By 2026, 20% of inbound customer service contact volume will come from machine customers, according to research firm Gartner, Inc.
Machine customers are non-human economic actors that obtain goods or services in exchange for payment. In customer service and support, they will resemble virtual assistants or smart devices that perform customer service activities on behalf of their human customers, such as reporting issues or gathering product information.
"Machine customers will reset customer expectations about what constitutes a low-effort experience, creating a greater competitive gap," said Uma Challa, director analyst in the Gartner Customer Service & Support practice. "Organizations that embrace them will be able to differentiate their value and close the gap by meeting this new standard for effortless service." By 2024, Gartner anticipates 100 million requests for customer service will be raised by smart products.
Initially, machine customers will be best served in enterprise chatbot channels due to that channel’s ability to serve these requests at scale. Smart organizations will start to invest in conversational AI platforms (CAIP) to enable bot-to-bot communication.
"Organizations without a machine customer strategy in place won’t have a good way of distinguishing between human and machine customers," continued Challa. "They may see their non-chatbot channel performance get worse without understanding why."
Customer service rep automation on the rise
Customer service reps are increasingly automating portions of their job to make their work easier, often – but not always – using company-provided tools to do so: Gartner anticipates 30% of reps will do so by 2026.
Examples of self-automation activities include using quick auto-response technology in emails to customers or using an unauthorized third-party call recorder to transcribe customer calls.
"While self-automation has been happening for a while in the software space, this trend will become more present internally in customer service because reps now have improved access to automation tools," said Emily Potosky, director of research, in the Gartner Customer Service & Support practice. "Emerging resources such as AI models (e.g., Github Co-pilot, OpenAI’s ChatGPT and Codex) will continue to make coding more accessible to reps, regardless of their skill level."
With this in mind, Gartner expects there will be a greater variety of products in the marketplace centered around employee automation, and specifically, low- or no-code solutions targeted at reps to help them self-automate.
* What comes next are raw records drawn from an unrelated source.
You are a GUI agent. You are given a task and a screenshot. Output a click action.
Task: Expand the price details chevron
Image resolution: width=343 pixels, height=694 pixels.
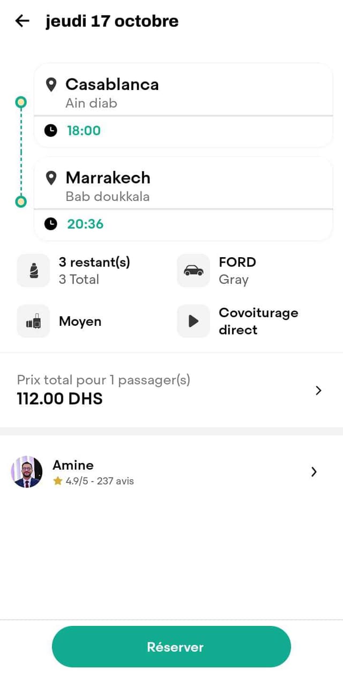tap(318, 390)
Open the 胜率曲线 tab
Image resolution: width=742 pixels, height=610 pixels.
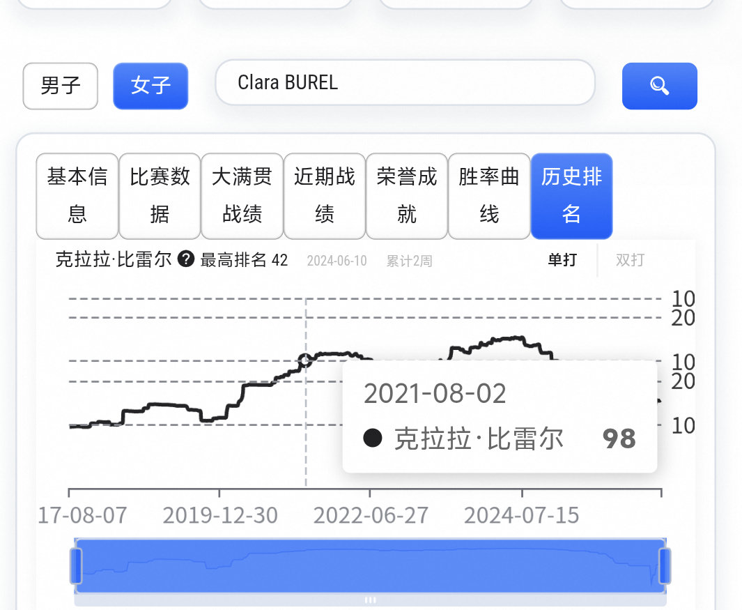489,196
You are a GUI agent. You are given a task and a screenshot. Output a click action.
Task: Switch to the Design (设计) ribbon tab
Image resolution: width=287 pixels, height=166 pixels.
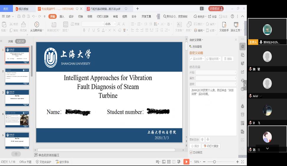(71, 16)
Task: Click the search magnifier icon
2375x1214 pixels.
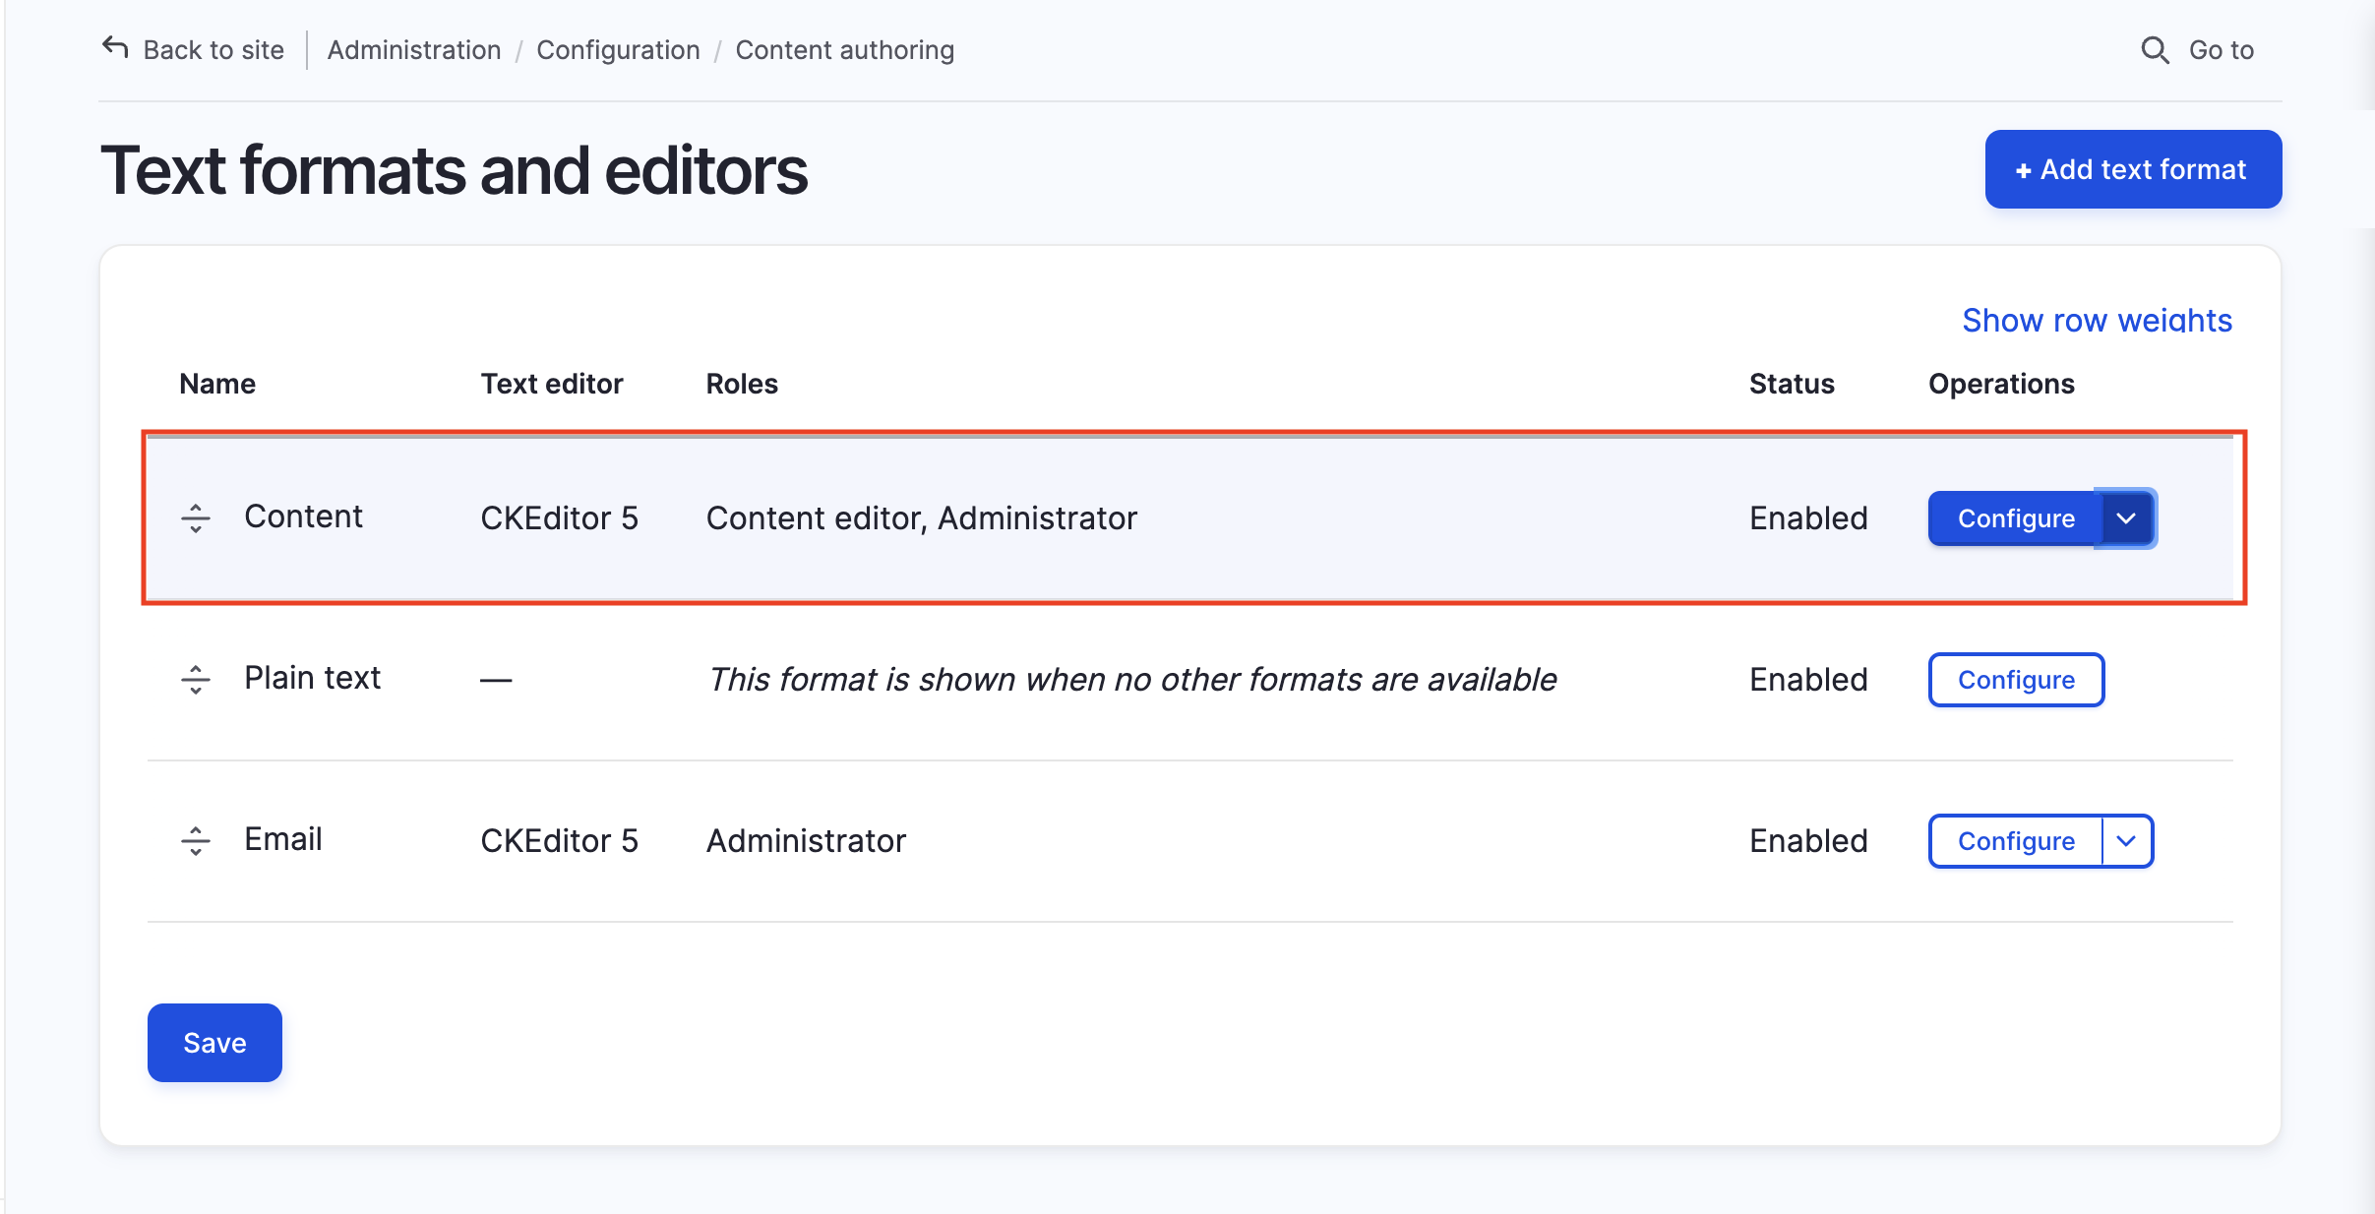Action: [x=2155, y=50]
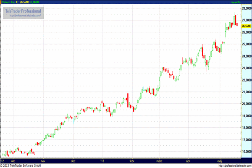Click the 22,0000 price axis label
Viewport: 252px width, 168px height.
coord(246,80)
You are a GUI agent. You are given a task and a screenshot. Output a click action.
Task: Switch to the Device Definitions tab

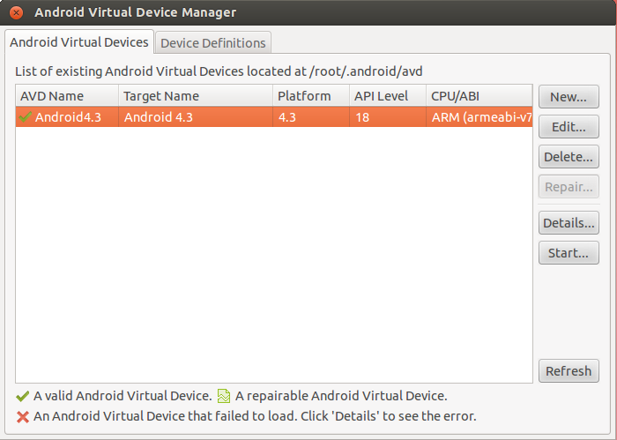click(212, 43)
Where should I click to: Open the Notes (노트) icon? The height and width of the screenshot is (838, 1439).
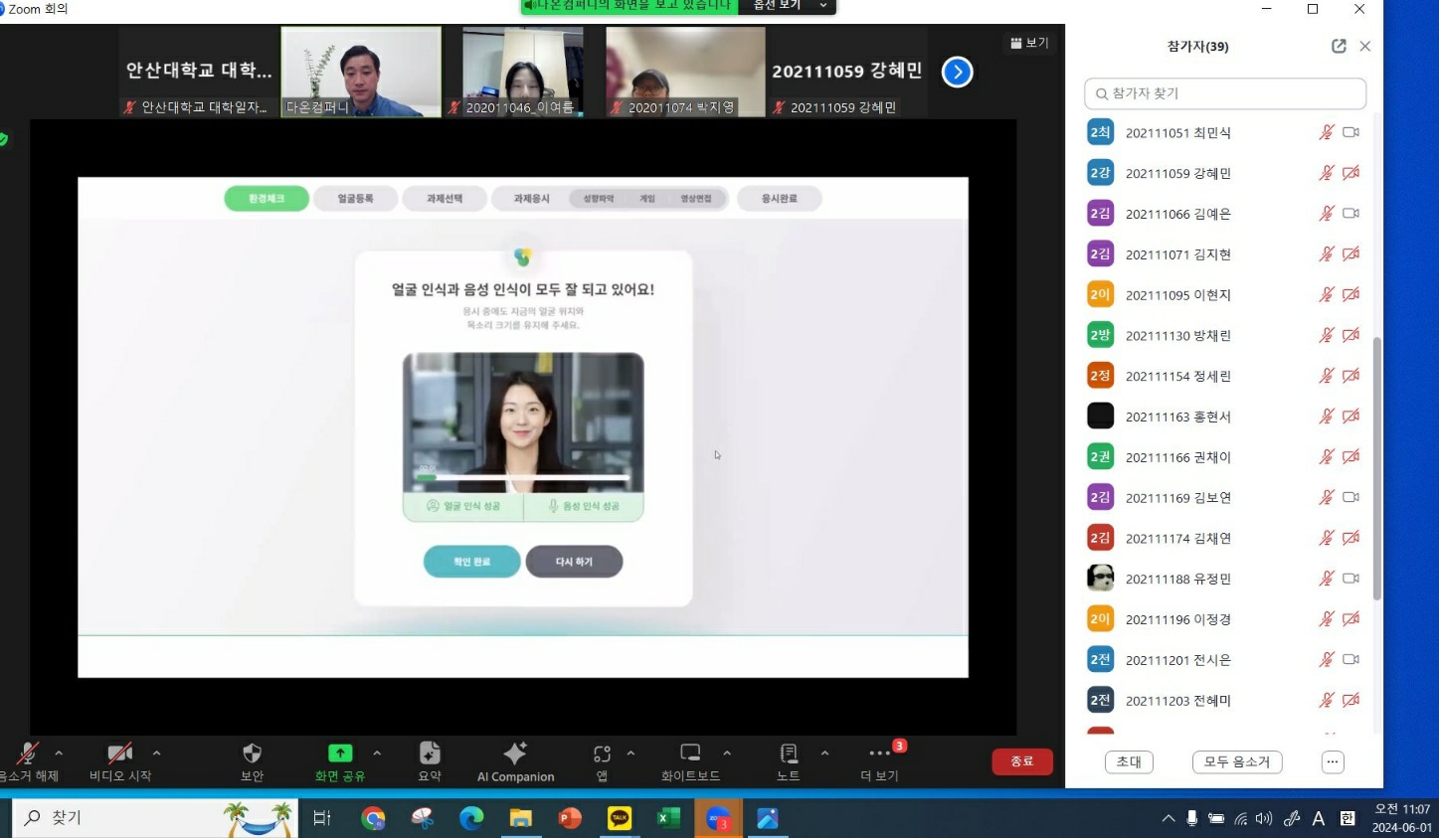[x=789, y=754]
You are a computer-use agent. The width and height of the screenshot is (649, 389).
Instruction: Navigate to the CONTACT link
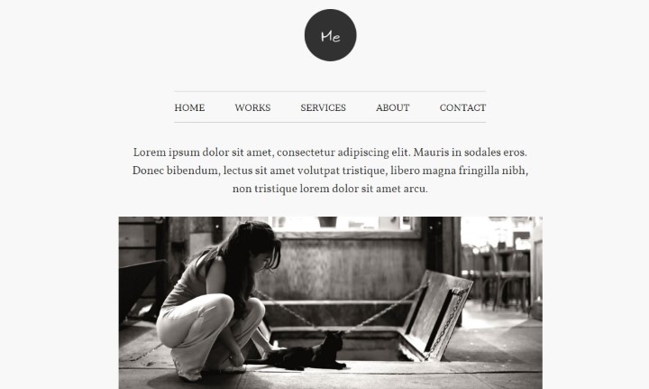[x=462, y=107]
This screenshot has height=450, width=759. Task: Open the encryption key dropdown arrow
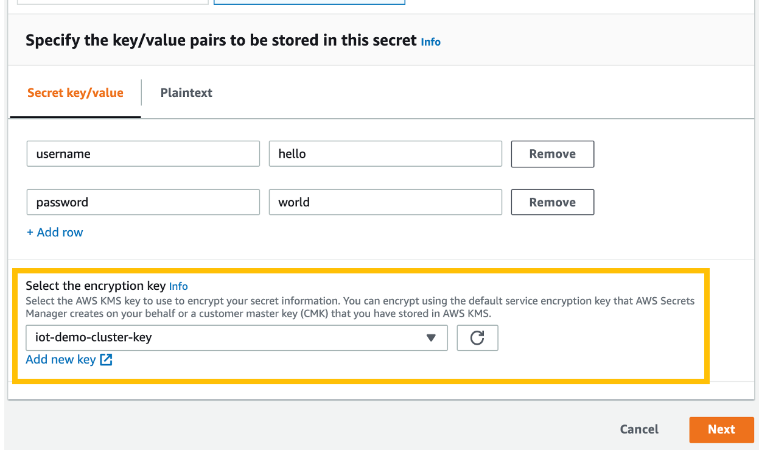point(431,337)
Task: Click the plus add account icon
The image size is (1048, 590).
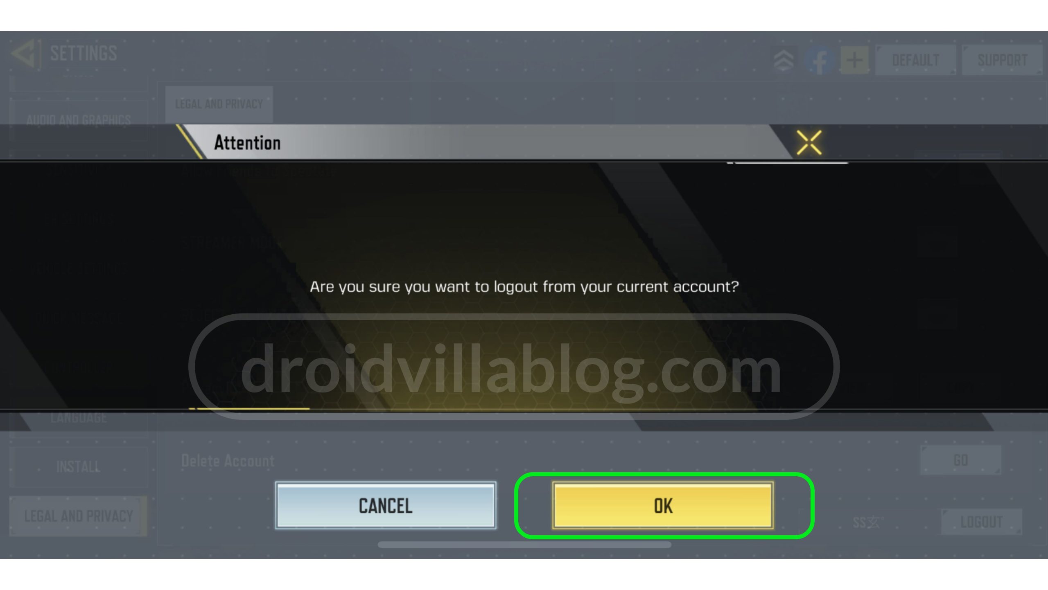Action: (855, 61)
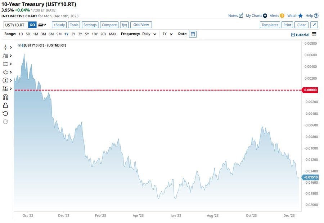Click the Templates button

tap(270, 25)
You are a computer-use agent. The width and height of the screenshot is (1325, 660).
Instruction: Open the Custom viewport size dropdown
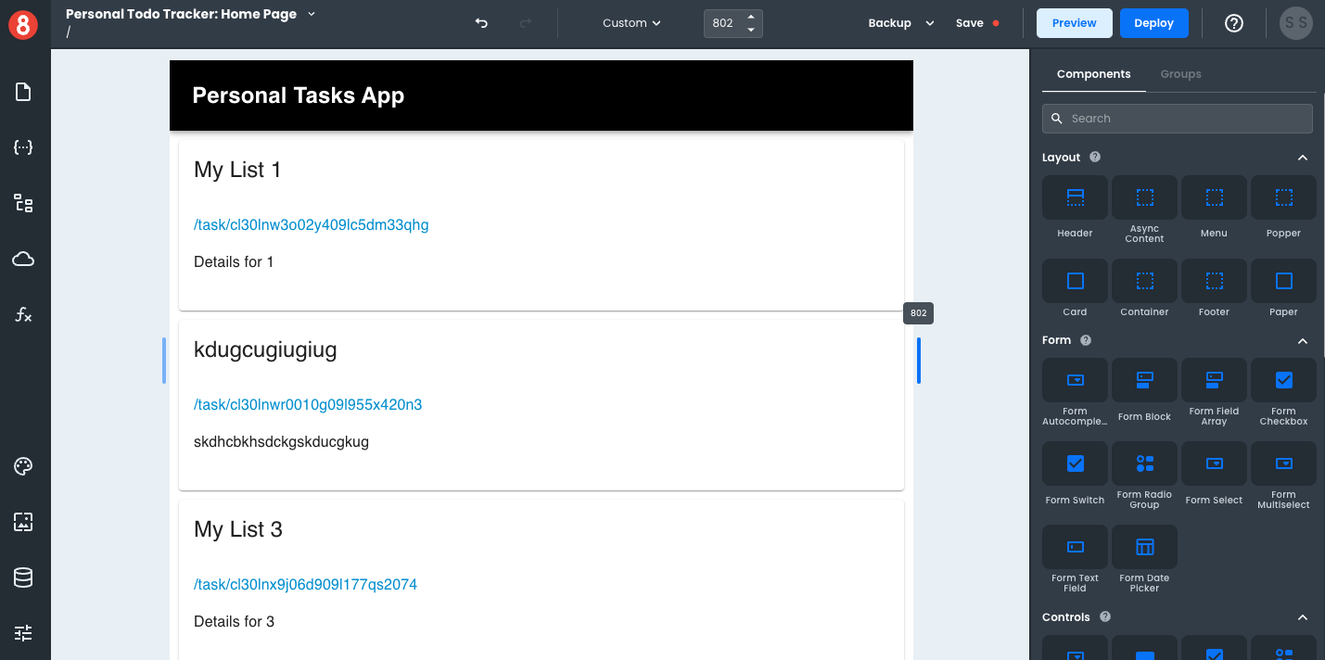pos(631,23)
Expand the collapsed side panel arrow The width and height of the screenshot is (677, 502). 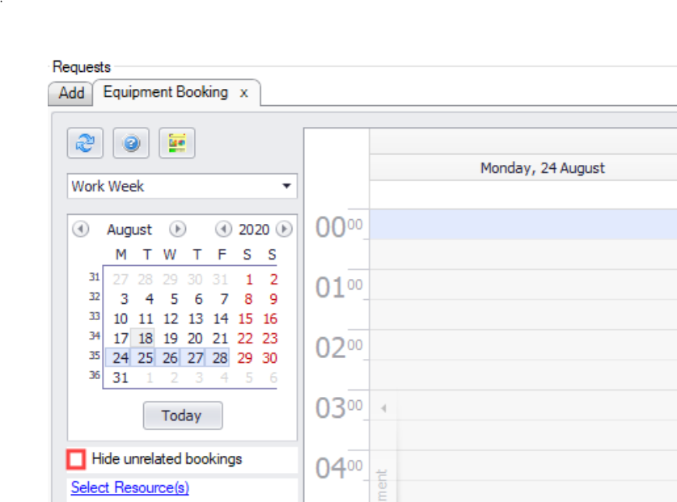[383, 408]
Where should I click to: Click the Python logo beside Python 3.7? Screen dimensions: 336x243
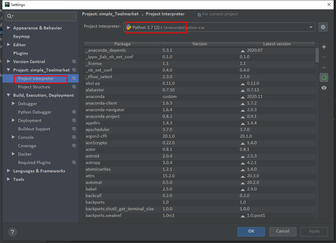[129, 27]
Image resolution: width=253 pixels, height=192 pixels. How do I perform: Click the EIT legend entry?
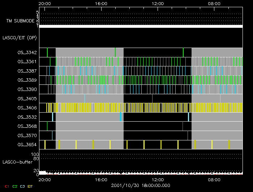30,187
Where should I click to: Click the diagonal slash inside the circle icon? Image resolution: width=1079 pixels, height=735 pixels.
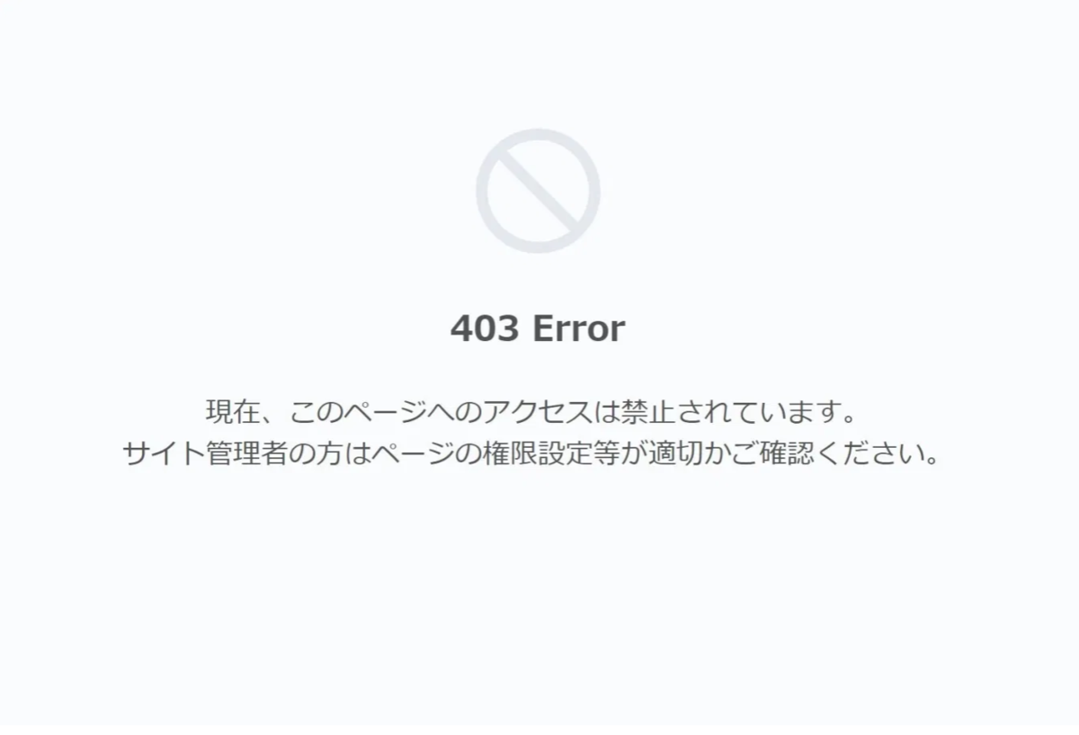click(538, 191)
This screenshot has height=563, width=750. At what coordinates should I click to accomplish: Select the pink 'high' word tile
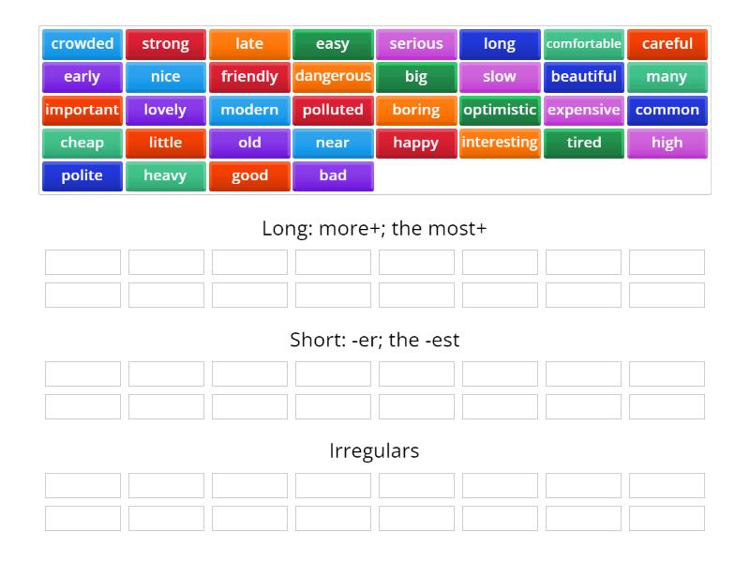(667, 143)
Vendors that offer collaboration platforms may also increase investment in coding features to allow for groups of reps to work together to self-automate.
"Customer service and support organizations that not only allow but authorize self-automation will become more competitive than those that don’t, as reps will notice and correct inefficiencies that leaders are unaware of," said Potosky. "These organizations may also become more attractive employers, because potential job candidates are likely to appreciate the organization’s flexibility and openness to innovation."
Prepare for unexpected, unauthorized uses of technology
The rise of machine customers and self-automation opportunities represent a shift in how employees and customers use technology to interact with customer service. The growing accessibility of technology means that customers and employees are using it in unexpected, and often unauthorized, ways.
To prepare for this, customer service and support leaders should:
- Create a framework for due diligence to review and approve self-automation opportunities.
- Invest in a scalable chatbot platform to make it easier to enable machine customers to interact with enterprise bots.
- Harness employees’ willingness to augment their own work processes, enabling them to create more engaging and effective ways of working.
- Measure channel performance – bot-to-bot as well as non-chatbot channels – to understand the impact machine customers have on your overall channel portfolio.